HOW TO COMPLETE THIS TASK> Transcribe the data below verbatim from the line with "Click signing agent Chris McAlpine" to the line with "This screenshot has height=418, width=800.". Include both of those lines.
+++ INFORMATION PROVIDED +++
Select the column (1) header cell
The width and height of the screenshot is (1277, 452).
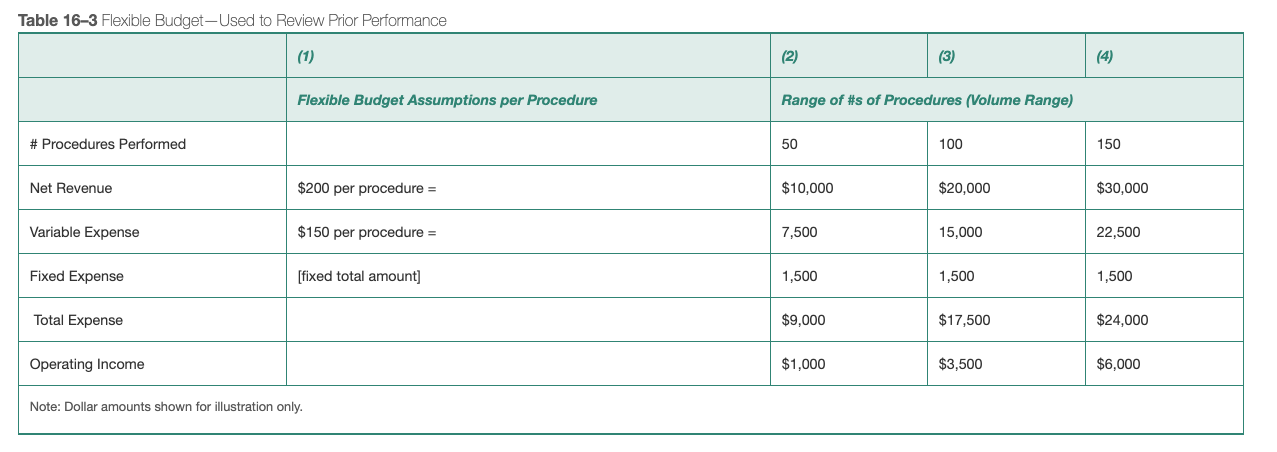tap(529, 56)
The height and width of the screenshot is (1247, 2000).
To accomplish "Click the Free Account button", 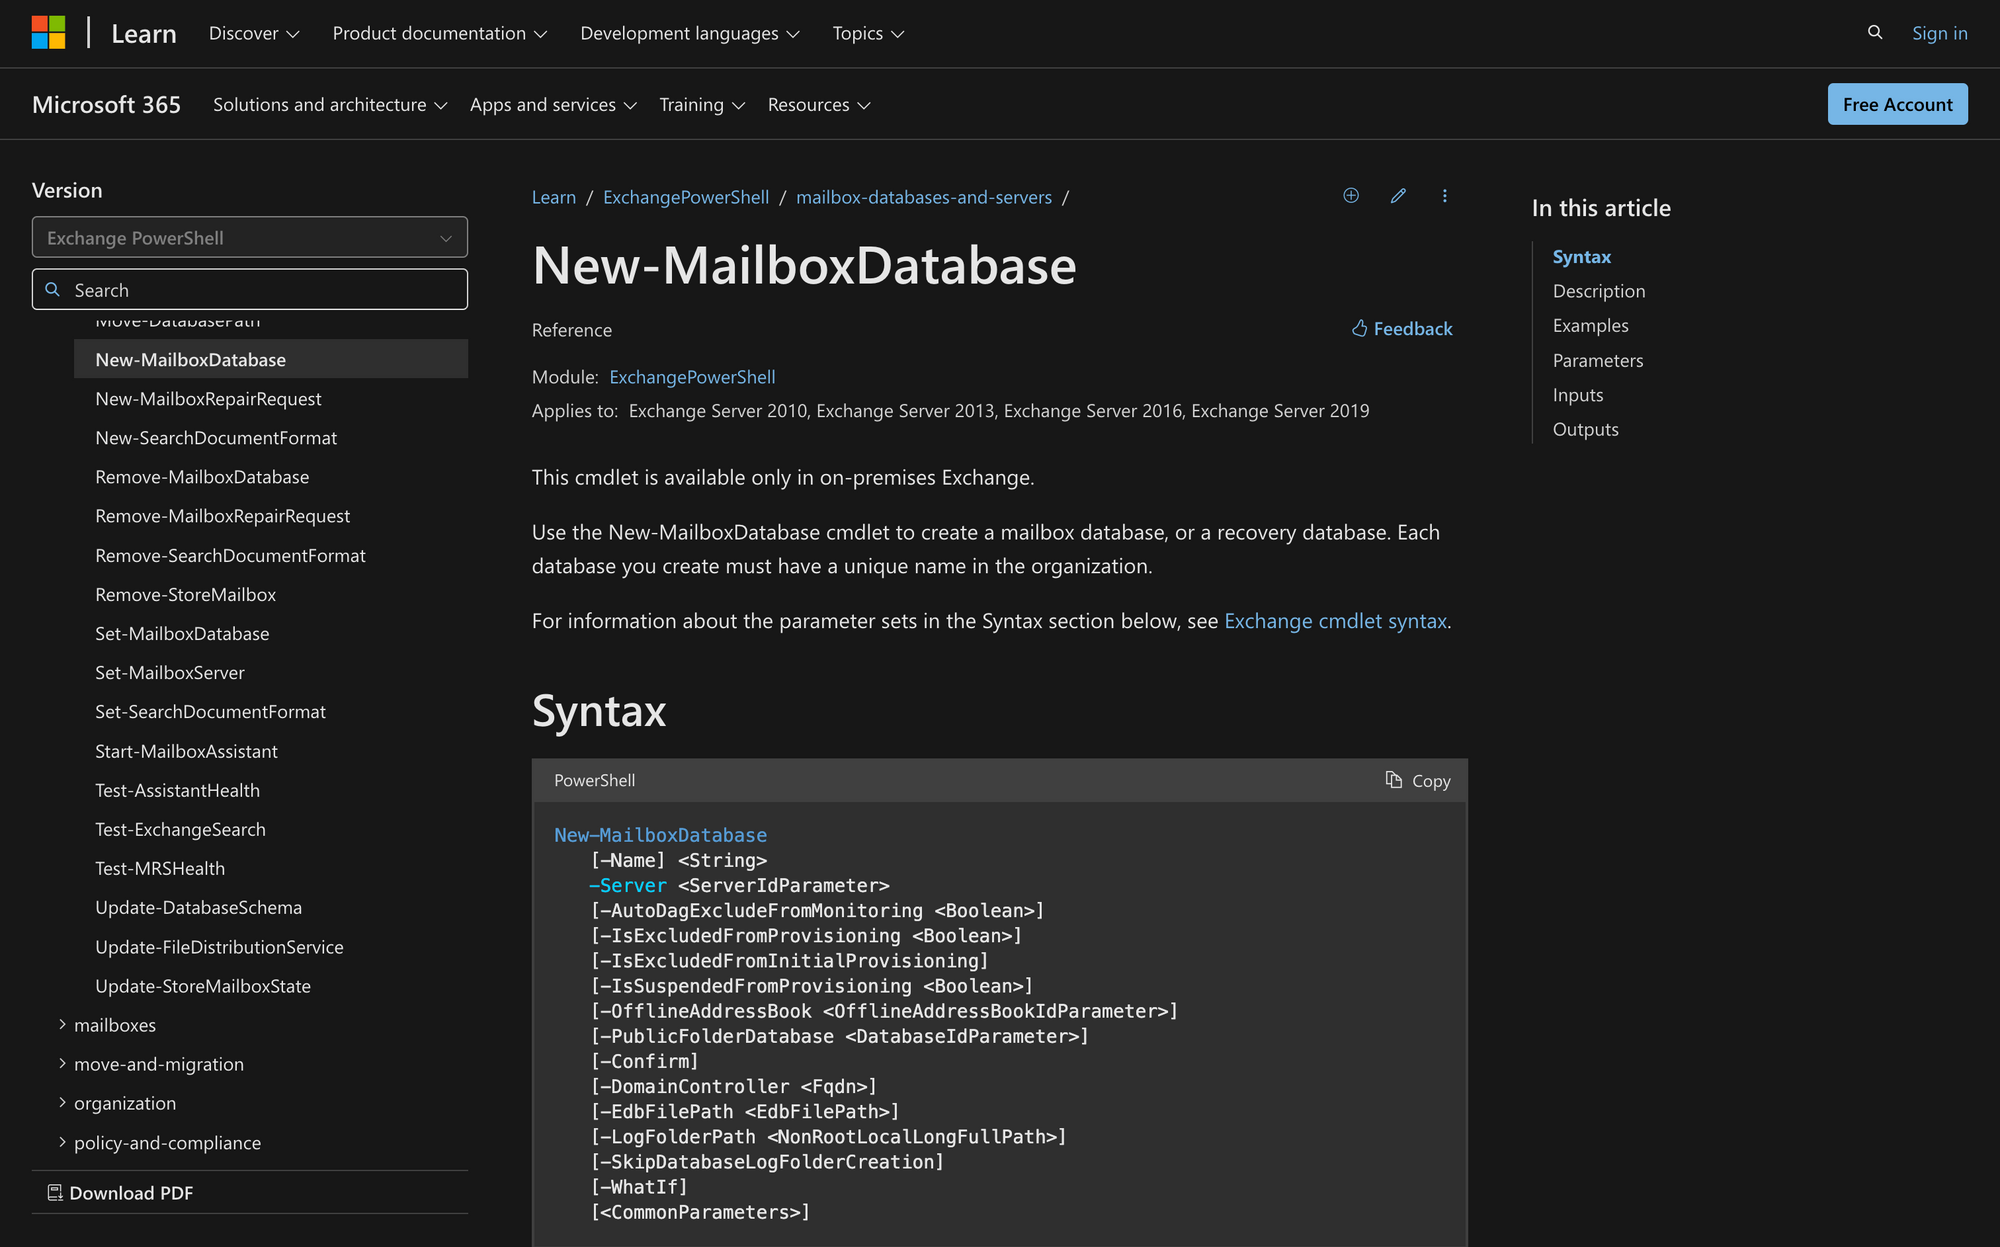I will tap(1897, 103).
+++
+++ INFORMATION PROVIDED +++
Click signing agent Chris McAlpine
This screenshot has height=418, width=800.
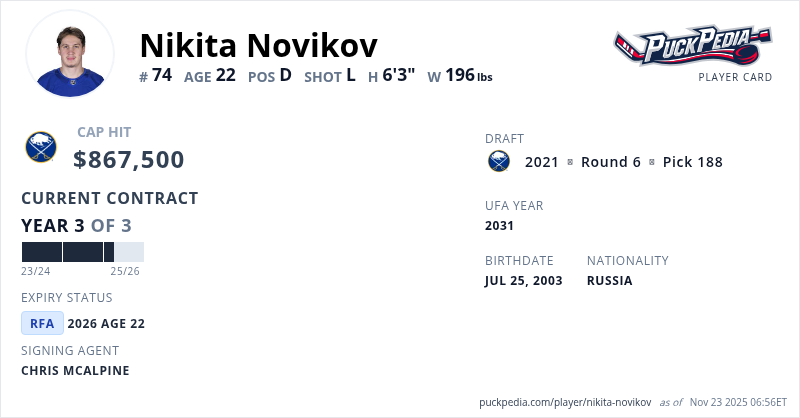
+++
RESPONSE BOX>
Click signing agent Chris McAlpine
This screenshot has height=418, width=800.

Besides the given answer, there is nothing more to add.